Automated reproducibility assessments in the social and behavioral sciences using large language models
English summary
Researchers evaluated an LLM pipeline on 76 published social and behavioral science studies with predefined claims. Excluding 7 studies where the LLM failed to produce a viable effect size estimate, the pipeline recovered original effect sizes within ±0.05 Cohen's d in 41% of the remaining studies. It reached the same qualitative conclusion as the original study in 96% of cases, outperforming human reanalysts who achieved 34% effect-size recovery and 74% conclusion agreement. These findings suggest LLMs can automate and scale reproducibility assessments, providing a foundation for systematic auditing of empirical results.
Chinese summary
研究人员在76项已发表的社会与行为科学研究上评估了一个LLM流水线,这些研究均带有预定义结论。排除7项LLM无法生成有效效应量估计的研究,该流水线在剩余41%的研究中以±0.05 Cohen's d的容差恢复了原始效应量。它在96%的案例中得出了与原始研究相同的定性结论,优于人类再分析者34%的效应量恢复率和74%的结论一致性。这些结果表明LLM能够自动化并扩展可重复性评估,为系统性审核实证结果奠定了基础。
Key points
LLM pipeline tested on 76 published studies with predefined claims in social and behavioral sciences.
LLM流水线在76项已发表的社会与行为科学研究上进行了测试,这些研究具有预定义结论。
In 41% of studies (excluding 7 failures), LLM replicated original effect sizes within ±0.05 Cohen's d.
排除7项失败研究后,LLM在41%的研究中以±0.05 Cohen's d的容差复制了原始效应量。

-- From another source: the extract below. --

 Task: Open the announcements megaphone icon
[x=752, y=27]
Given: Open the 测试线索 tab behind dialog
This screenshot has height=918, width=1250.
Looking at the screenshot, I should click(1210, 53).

LLM matched the original study's qualitative conclusion in 96% of cases, vs. 74% for human reanalysts.
LLM在96%的案例中得出了与原始研究相同的定性结论,而人类再分析者仅为74%。
Human reanalysts recovered effect sizes in 34% of studies, lower than LLM's 41%.
人类再分析者恢复了34%的效应量,低于LLM的41%(不计失败案例)。
LLMs are shown to be a scalable tool for automated reproducibility auditing of empirical results.
研究表明,LLM可作为系统审核实证结果的可扩展自动化工具。